I have a script that detects files on close_write and runs an ~5 minute process on them. These files are written to the directory in batches of up to 100. The issue is that inotifywait only detects the first file in the batch and does not process the subsequent files unless they are removed from the directory by hand and put back. Here is my script:
#!/bin/bash
inotifywait -r -e close_write -e moved_to --format "%f" $TARGET -m | while read file
do
if [[ "$file" =~ .*mp4$ ]]; then
echo "Detected $file"
/usr/bin/python3 LongRunningProgram.py -i $TARGET/$file -o $PROCESSED -u $UPLOADPATH -c $C
fi
done
it is maintained by a systemctl service written like so:
[Unit]
Description=Description
After=network.target
[Service]
Type=idle
user=pi
WorkingDirectory=/home/pi
ExecStart=/bin/bash /home/pi/notify.sh OutPath C
Restart=on-failure
[Install]
WantedBy=multi-user.target
I am confused as to why it only seems to recognize the first file but not subsequent files when run like this, however if I replace the long running program with sleep 300 it seems to work fine.

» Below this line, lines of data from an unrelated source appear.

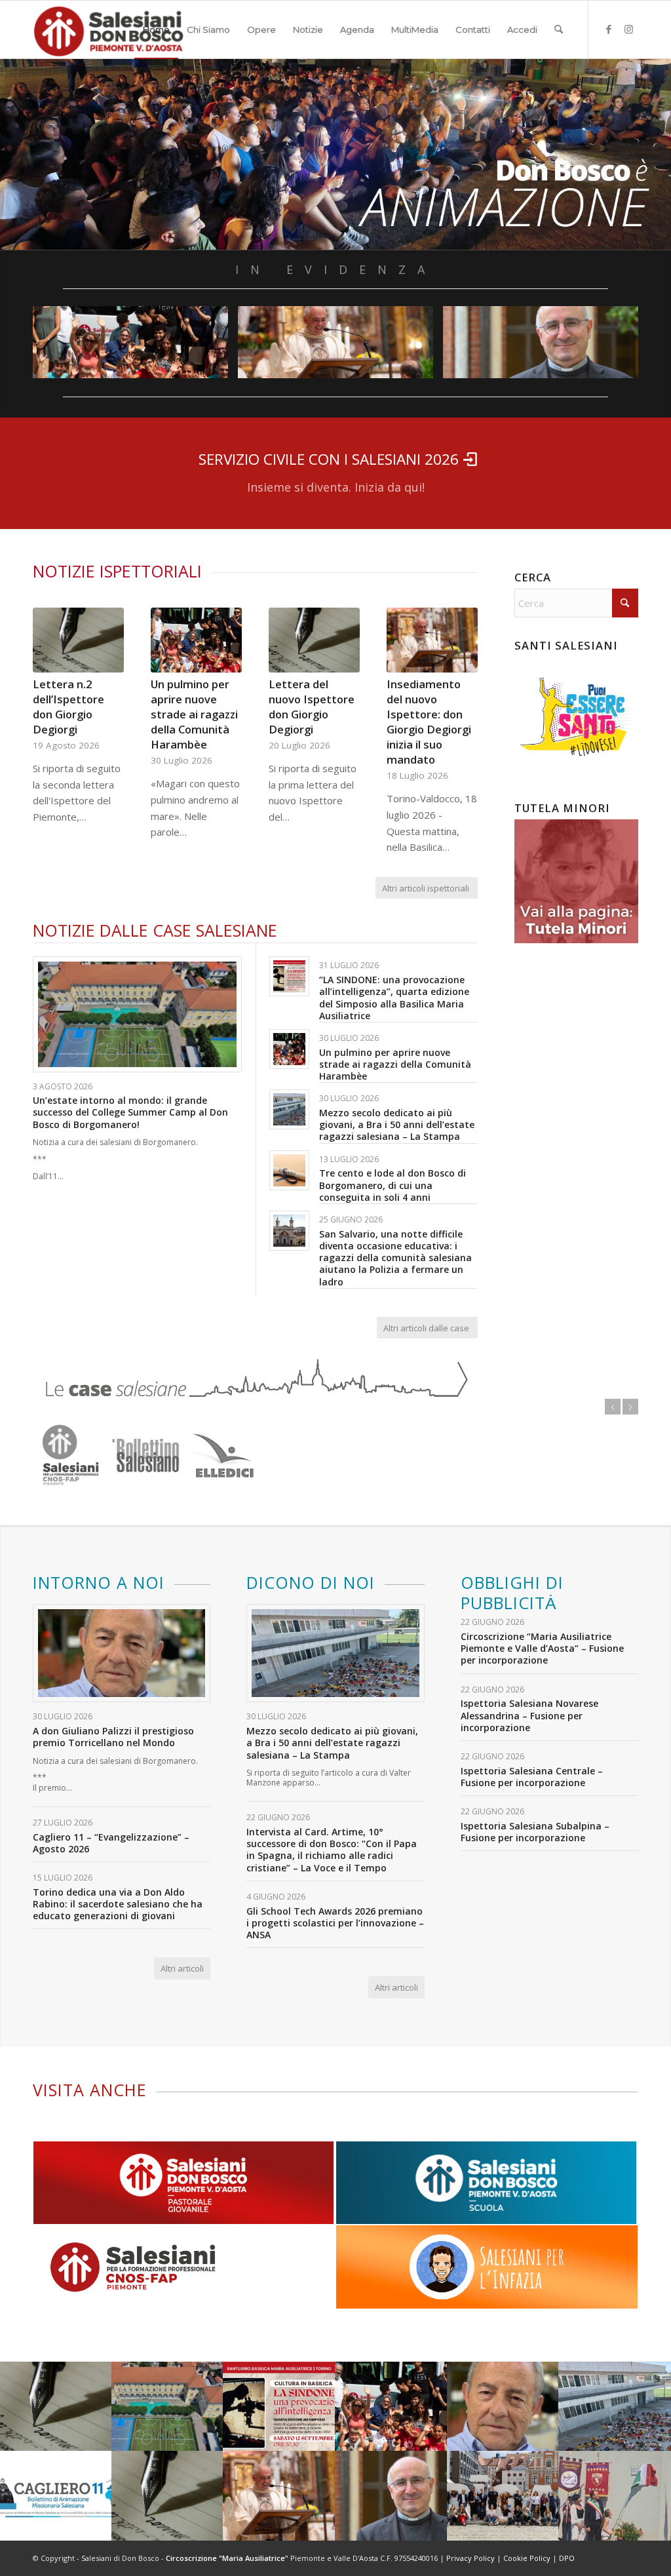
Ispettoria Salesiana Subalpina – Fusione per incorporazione (535, 1832)
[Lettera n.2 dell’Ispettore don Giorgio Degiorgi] (78, 640)
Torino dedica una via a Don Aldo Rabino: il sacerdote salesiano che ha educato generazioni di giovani (117, 1904)
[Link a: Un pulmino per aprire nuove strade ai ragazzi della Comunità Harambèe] (289, 1049)
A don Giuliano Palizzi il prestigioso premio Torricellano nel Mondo (113, 1737)
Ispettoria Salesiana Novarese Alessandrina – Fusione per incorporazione (529, 1715)
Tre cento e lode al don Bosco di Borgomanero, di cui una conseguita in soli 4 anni (392, 1185)
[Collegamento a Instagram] (628, 29)
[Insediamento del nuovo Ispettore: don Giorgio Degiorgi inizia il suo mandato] (432, 640)
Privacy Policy (470, 2558)
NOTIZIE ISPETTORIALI (117, 571)
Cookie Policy (526, 2558)
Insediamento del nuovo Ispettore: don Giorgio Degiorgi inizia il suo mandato (429, 721)
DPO (567, 2558)
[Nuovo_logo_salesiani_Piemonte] (108, 29)
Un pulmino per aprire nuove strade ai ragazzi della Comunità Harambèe (194, 714)
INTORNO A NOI (98, 1582)
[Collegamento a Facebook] (609, 29)
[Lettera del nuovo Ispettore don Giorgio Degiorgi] (314, 640)
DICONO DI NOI (310, 1582)
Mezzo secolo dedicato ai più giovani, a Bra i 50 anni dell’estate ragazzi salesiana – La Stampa (396, 1124)
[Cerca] (558, 29)
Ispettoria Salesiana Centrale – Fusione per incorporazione (532, 1777)
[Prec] (52, 701)
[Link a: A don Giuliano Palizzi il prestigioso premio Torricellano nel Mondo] (121, 1653)
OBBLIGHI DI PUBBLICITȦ (512, 1592)
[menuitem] (156, 29)
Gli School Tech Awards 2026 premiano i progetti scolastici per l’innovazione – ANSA (335, 1923)
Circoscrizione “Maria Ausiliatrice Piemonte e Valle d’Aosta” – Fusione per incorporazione (542, 1648)
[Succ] (458, 701)
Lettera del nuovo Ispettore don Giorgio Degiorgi (312, 706)
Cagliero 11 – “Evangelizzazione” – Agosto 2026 (111, 1843)
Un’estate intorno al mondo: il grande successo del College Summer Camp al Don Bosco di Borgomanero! (130, 1112)
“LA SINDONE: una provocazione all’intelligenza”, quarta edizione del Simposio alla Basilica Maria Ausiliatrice (394, 997)
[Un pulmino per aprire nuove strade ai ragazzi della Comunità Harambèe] (196, 640)
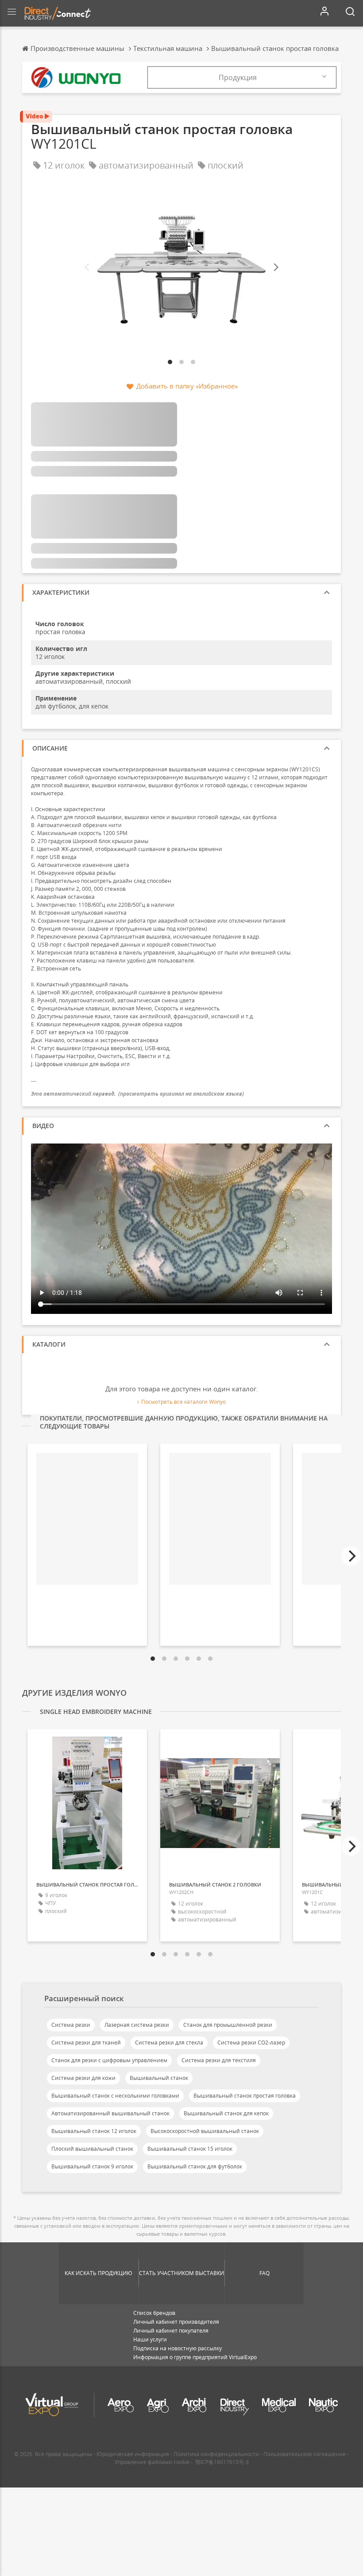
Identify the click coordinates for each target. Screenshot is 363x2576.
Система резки (70, 2025)
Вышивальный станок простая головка (244, 2095)
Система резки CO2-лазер (251, 2042)
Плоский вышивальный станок (92, 2148)
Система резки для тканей (86, 2042)
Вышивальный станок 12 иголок (93, 2131)
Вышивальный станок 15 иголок (189, 2148)
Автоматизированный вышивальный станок (110, 2113)
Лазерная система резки (136, 2025)
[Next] (275, 267)
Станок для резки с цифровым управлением (109, 2060)
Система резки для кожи (83, 2078)
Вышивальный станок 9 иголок (92, 2166)
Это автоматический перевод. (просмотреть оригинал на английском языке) (137, 1093)
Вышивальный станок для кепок (226, 2113)
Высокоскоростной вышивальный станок (205, 2131)
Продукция (238, 77)
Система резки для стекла (169, 2042)
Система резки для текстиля (219, 2060)
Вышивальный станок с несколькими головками (115, 2095)
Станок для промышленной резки (227, 2025)
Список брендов (154, 2313)
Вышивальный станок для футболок (194, 2166)
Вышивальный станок (159, 2078)
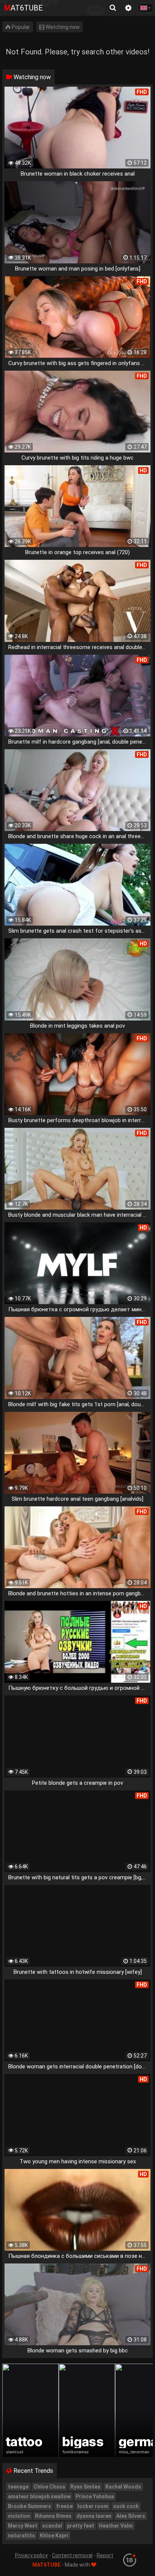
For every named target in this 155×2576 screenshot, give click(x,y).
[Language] (145, 8)
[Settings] (128, 8)
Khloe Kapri (54, 2535)
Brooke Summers (29, 2506)
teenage (18, 2487)
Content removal (72, 2555)
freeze (64, 2506)
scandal (52, 2526)
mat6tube (23, 7)
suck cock (126, 2506)
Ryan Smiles (85, 2487)
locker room (93, 2506)
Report (105, 2555)
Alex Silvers (130, 2516)
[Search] (112, 8)
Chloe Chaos (49, 2487)
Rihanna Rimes (53, 2516)
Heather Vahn (116, 2526)
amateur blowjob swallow (39, 2496)
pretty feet (80, 2526)
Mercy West (22, 2526)
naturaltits (21, 2535)
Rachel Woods (123, 2487)
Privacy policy (31, 2555)
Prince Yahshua (95, 2496)
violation (19, 2516)
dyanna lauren (93, 2516)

My fault for neglecting to explain what the "long running process" was doing. The python script that is called as a result of
inotifywait
spins up an ffmpeg process to do work on the MP4 files that were written to the directory. There is a bug with ffmpeg when using it in awhile
loop. I followed This answers solution to use the-nostdin
flag and that appears to have solved the issue. Hopefully this answer helps someone else with this problem :)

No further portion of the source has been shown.